La construction de la souveraineté alimentaire et le développement de l’agroécologie nécessitent des infrastructures sociales, physiques, économiques et financières, publiques, dédiées et permanentes. Des types et des montants de financement appropriés et suffisants sont requis à plusieurs niveaux, afin de garantir que les petit·es producteur·rices de denrées alimentaires disposent des fonds et des autres ressources (telles que la terre, l’énergie et l’eau) nécessaires pour investir dans la production, la transformation, le stockage et la distribution/commercialisation. Dans le même temps, des environnements politiques favorables sont indispensables pour fournir les financements requis et renforcer les fondements sociaux, économiques et environnementaux de la souveraineté alimentaire et de l’agroécologie : les financements ne sauraient enfermer les petit·es producteur·rices de denrées alimentaires dans des cycles d’endettement, et les politiques doivent les protéger de la concurrence des entreprises agroalimentaires.
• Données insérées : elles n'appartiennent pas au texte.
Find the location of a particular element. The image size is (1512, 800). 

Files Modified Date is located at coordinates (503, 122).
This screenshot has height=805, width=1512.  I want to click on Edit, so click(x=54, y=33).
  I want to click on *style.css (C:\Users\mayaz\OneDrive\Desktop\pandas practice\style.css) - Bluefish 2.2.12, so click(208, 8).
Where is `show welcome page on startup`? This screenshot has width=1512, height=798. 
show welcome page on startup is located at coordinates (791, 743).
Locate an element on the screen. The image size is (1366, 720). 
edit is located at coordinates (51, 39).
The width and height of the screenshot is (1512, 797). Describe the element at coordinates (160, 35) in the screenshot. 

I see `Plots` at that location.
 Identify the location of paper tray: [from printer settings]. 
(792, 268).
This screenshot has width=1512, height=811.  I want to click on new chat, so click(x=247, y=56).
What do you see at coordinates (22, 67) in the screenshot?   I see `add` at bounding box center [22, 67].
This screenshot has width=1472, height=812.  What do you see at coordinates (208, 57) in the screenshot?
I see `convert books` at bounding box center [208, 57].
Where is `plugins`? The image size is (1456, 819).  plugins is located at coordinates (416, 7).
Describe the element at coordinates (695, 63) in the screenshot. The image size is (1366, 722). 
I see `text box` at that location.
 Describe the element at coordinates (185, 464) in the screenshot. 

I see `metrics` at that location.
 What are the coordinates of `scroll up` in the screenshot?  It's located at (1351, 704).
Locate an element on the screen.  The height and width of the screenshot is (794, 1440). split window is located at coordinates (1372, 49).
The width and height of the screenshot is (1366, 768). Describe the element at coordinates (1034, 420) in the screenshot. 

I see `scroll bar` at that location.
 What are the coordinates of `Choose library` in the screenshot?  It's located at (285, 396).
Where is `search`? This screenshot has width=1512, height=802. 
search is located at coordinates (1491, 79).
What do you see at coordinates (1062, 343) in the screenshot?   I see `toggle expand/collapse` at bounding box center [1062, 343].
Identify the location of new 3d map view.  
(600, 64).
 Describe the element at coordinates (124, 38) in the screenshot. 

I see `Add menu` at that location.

Une mesure cruciale consiste à réorienter les budgets multilatéraux nationaux et mondiaux consacrés à l’alimentation, à l’agriculture et au climat, en abandonnant les systèmes alimentaires et les chaînes de valeur industriels et corporatistes au profit de la souveraineté alimentaire et de l’agroécologie. L’élimination des subventions directes et indirectes colossales que les entreprises agroalimentaires reçoivent pour la production, les exportations, le transport, la commercialisation et la protection contre leurs responsabilités socio-environnementales libérera d’énormes quantités d’argent à différents niveaux, qui pourront être utilisées pour financer l’infrastructure nécessaire à la souveraineté alimentaire.
Simultanément, des flux de recettes publiques peuvent être mobilisés par le biais de différents types d’impôts : impôt progressif général ; imposition appropriée des sociétés, y compris pour les bénéfices tirés des grands marchés et des transactions numériques ; impôts exceptionnels sur les bénéfices tirés de la spéculation sur les denrées alimentaires, les marchandises et les terres ; taxes sur la malbouffe et les aliments ultra-transformés, etc. Les paradis fiscaux offshore doivent être fermés, et des lois contre l’évasion fiscale et la corruption doivent être instituées et appliquées, y compris la saisie des actifs des riches fraudeurs fiscaux. L’argent provenant de ces mesures peut être utilisé pour subventionner l’approvisionnement alimentaire à petite échelle, les coopératives de producteurs-consommateurs, les marchés territoriaux, les banques alimentaires communautaires, les programmes de santé et d’assurance communautaires et d’autres services collectifs importants pour la souveraineté alimentaire. Plus important encore, ces mesures peuvent libérer de l’argent pour alléger la dette des communautés rurales et urbaines pauvres et leur donner accès à un crédit adéquat, leur permettant ainsi de reconstruire leurs capacités économiques.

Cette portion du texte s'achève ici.